Look for "computer" in each line of the records, and copy the lines that have it.

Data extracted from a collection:
- Opening Delimiter -
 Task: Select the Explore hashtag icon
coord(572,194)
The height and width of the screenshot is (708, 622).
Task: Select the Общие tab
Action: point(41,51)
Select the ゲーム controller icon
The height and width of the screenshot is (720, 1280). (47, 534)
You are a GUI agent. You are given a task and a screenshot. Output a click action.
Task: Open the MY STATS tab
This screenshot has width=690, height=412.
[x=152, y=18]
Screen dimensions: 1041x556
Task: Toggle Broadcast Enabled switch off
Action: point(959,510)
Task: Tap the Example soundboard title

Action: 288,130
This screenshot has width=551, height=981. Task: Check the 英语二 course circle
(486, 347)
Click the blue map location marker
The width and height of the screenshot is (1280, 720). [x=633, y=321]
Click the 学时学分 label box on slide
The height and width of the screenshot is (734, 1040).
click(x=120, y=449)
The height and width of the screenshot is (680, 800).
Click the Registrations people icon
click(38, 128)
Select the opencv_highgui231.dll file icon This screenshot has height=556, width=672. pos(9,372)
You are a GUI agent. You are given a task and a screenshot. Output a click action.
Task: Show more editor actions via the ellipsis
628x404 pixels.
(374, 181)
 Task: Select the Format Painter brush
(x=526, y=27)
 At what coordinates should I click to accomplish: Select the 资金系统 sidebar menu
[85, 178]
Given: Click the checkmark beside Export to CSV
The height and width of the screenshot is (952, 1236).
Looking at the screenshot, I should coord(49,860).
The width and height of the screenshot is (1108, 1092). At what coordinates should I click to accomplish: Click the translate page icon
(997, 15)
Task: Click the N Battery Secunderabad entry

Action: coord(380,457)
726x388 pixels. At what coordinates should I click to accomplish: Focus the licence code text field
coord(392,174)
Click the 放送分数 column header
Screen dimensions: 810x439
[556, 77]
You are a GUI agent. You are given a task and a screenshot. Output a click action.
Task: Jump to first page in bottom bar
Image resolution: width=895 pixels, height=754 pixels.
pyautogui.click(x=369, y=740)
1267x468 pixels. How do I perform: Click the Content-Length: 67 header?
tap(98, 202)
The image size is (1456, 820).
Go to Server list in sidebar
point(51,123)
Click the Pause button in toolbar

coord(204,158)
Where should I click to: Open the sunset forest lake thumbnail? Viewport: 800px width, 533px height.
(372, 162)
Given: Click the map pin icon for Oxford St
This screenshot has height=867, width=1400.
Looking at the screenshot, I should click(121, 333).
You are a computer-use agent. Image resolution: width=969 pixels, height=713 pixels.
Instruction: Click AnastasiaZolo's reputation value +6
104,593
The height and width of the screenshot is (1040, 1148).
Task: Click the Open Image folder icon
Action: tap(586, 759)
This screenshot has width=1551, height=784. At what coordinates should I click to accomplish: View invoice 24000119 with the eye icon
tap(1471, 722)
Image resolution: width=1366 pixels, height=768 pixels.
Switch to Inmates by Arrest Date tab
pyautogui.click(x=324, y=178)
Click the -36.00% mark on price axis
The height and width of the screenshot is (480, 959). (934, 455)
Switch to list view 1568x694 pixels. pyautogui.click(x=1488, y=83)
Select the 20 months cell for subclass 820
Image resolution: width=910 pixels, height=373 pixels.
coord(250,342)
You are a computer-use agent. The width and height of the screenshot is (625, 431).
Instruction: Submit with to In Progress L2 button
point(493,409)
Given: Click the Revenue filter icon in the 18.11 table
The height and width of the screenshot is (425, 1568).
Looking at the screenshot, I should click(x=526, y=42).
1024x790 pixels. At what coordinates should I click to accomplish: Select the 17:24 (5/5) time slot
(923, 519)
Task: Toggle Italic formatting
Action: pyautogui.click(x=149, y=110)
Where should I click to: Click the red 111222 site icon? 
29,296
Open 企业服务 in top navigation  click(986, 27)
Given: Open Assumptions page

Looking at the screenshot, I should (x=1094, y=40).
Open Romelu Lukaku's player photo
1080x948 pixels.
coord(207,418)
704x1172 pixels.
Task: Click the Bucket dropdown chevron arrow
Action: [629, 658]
- Closing Delimiter -
*Result:*
You are a computer-use agent. Image resolution: width=969 pixels, height=713 pixels.
You are a computer-use agent. The width and height of the screenshot is (625, 431).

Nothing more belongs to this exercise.